The plot involves a newspaper reporter (Ed Sullivan, aka "Mr. Broadway") gathering material for his column for the New York Daily News. The plot was patterned on a similar film by columnist Walter Winchell, Broadway Through a Keyhole (1933). The Sullivan film primarily serves as a vehicle for him to escort viewers to various trendy New York nightclubs to watch celebrities. The nightclubs featured were Nils T. Granlund's Paradise and Hollywood and the Central Park Casino.
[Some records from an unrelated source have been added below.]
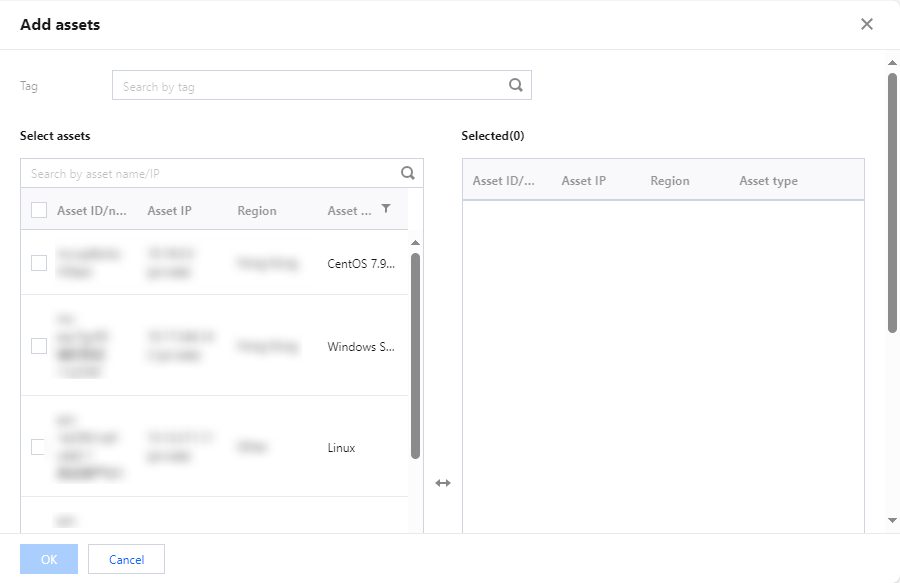Image resolution: width=900 pixels, height=583 pixels.
Task: Click the dialog scrollbar down arrow
Action: point(892,521)
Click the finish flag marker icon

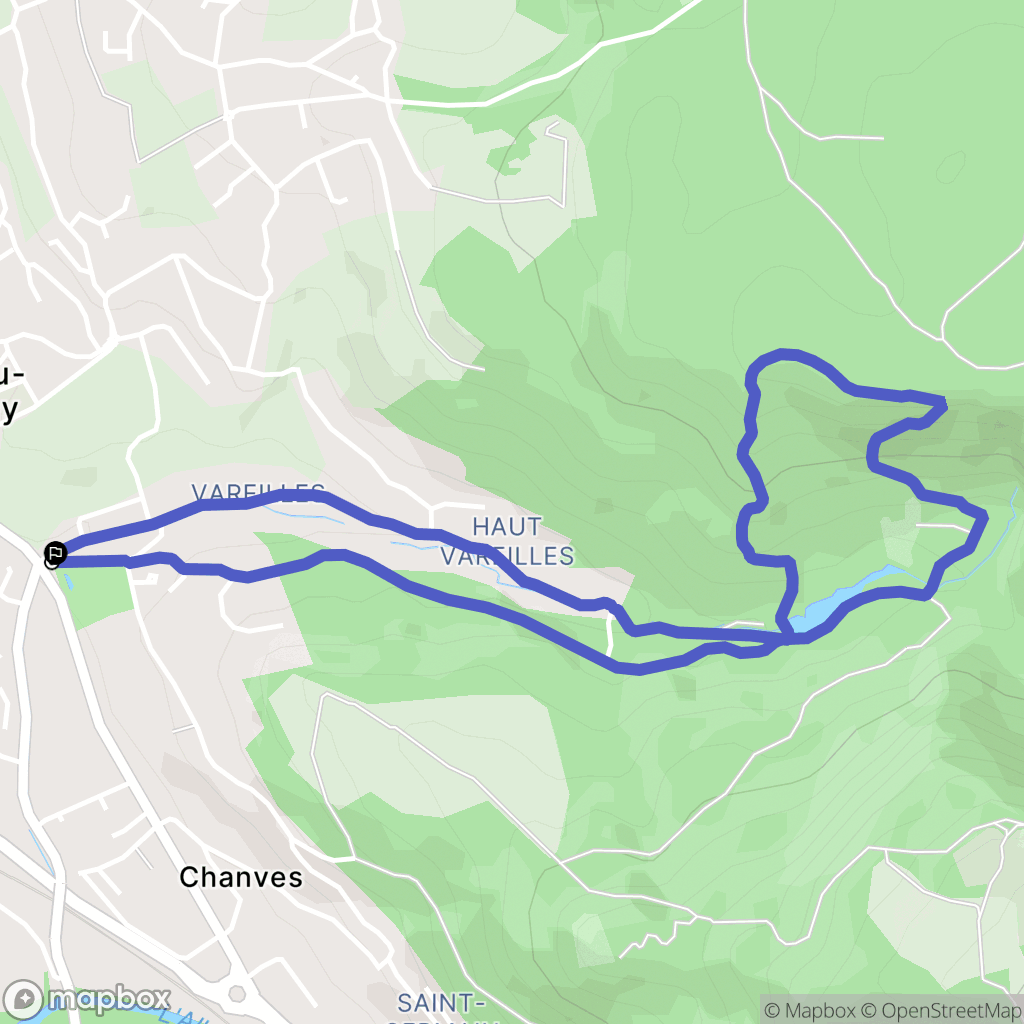[56, 554]
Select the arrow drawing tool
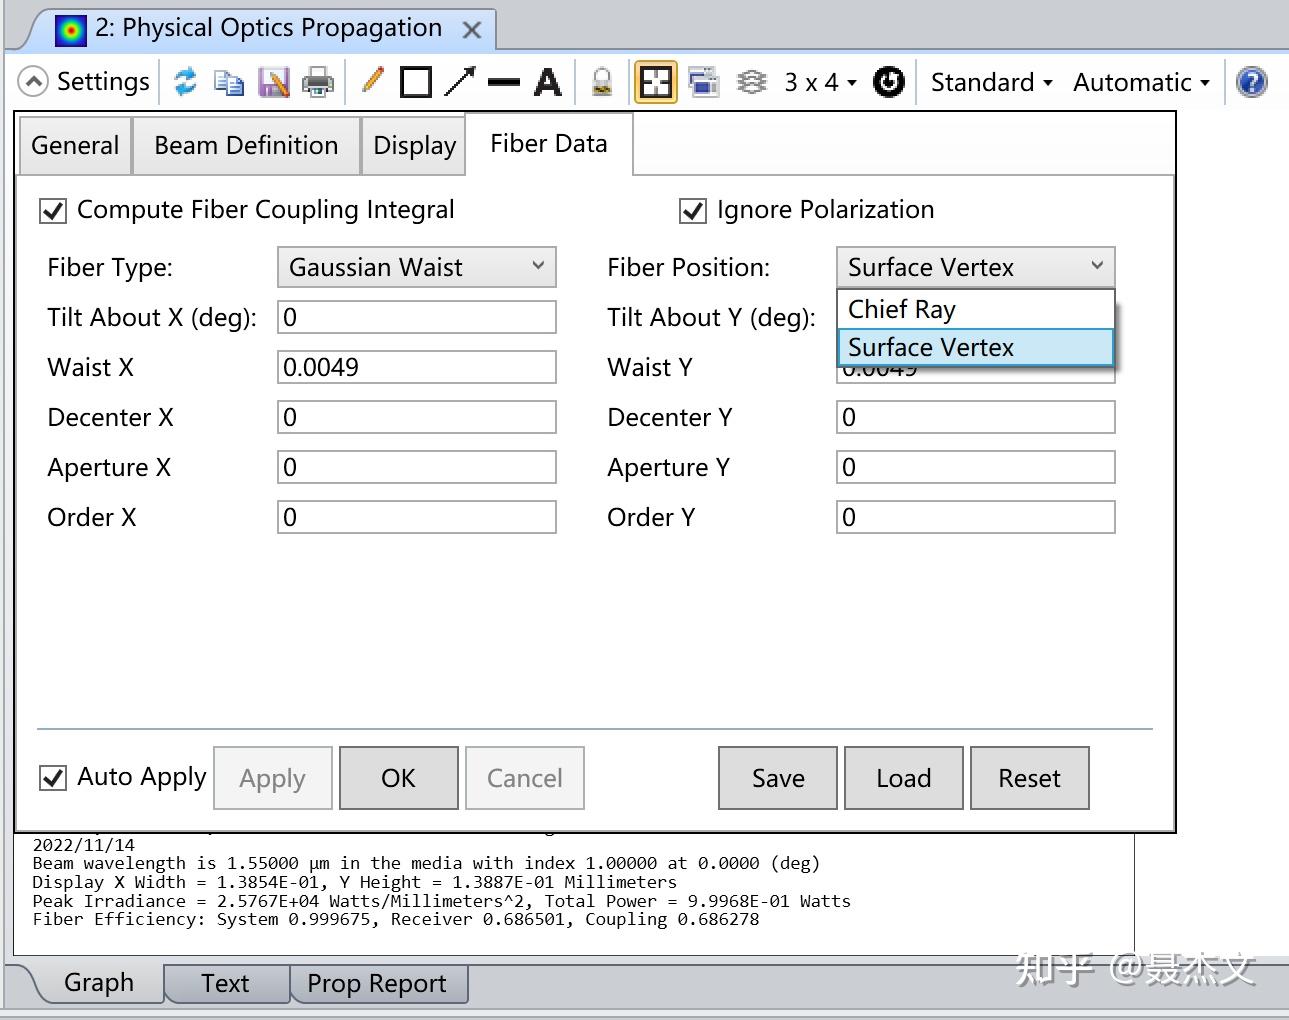 [x=460, y=82]

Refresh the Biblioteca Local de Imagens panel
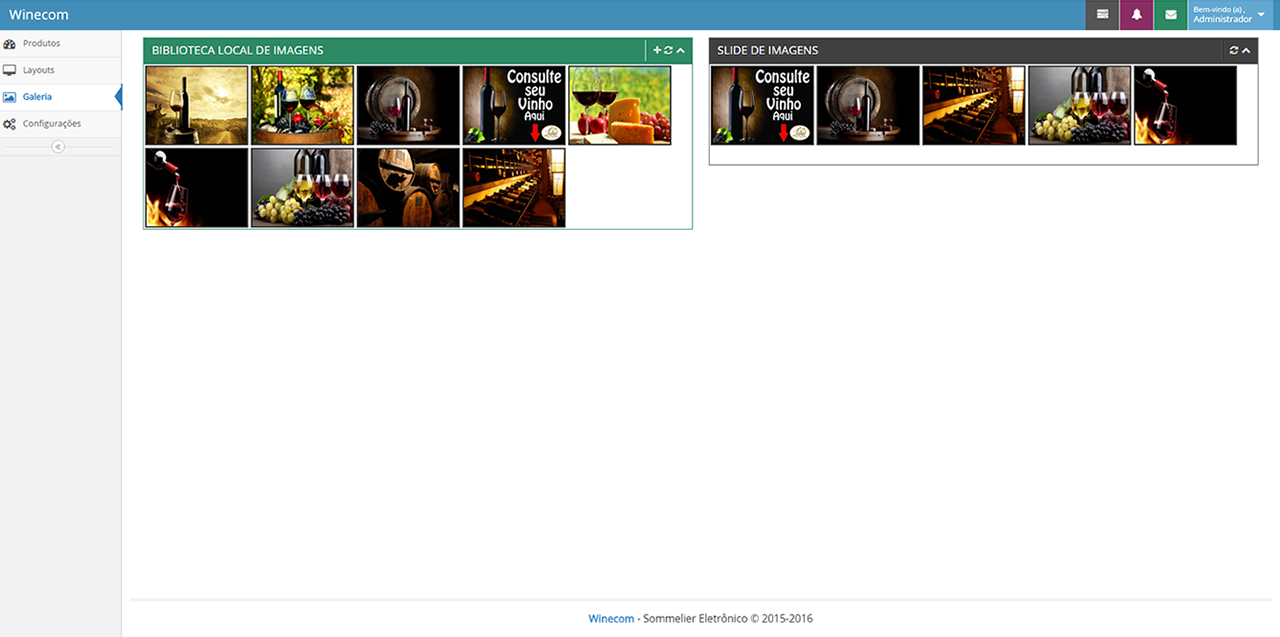669,50
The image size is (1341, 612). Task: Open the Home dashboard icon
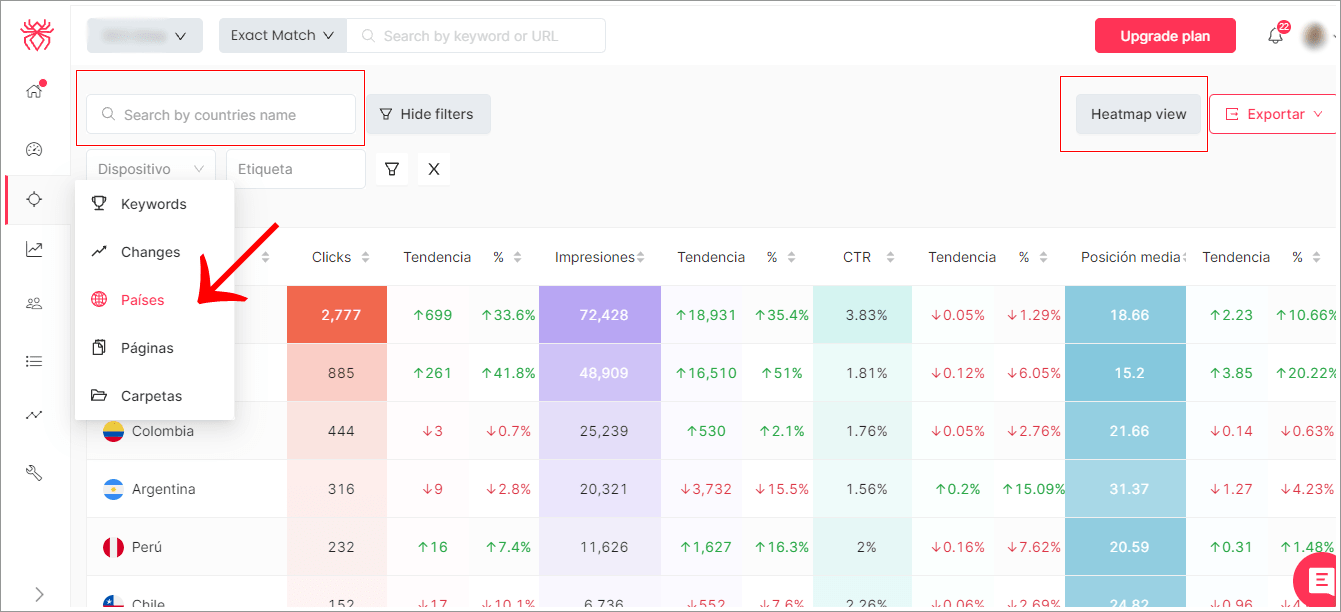34,90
Abe Lyman's band is playing at the Paradise; Isham Jones at the Hollywood; and Eddy Duchin at the Casino.

==Cast==
- Ed Sullivan as himself
- Jack Benny as himself
- Jack Dempsey as himself
- Eddy Duchin as himself
- Ruth Etting as herself
- Lita Grey as herself
- Jack Haley as himself
- Isham Jones as himself
- Bert Lahr as himself
- Mary Livingstone as herself
- Ernst Lubitsch as himself
- Lupe Vélez as herself
- Evelyn Herbert as herself
- Dita Parlo as The Girl
- William Desmond as Suitor
- Tom Moore as Other Suitor

The section of the film with Parlo, Desmond, and Moore is taken from an uncompleted film by Edgar G. Ulmer, titled Love's Interlude or The Warning Shadow, and begun in 1932 at Peerless Productions.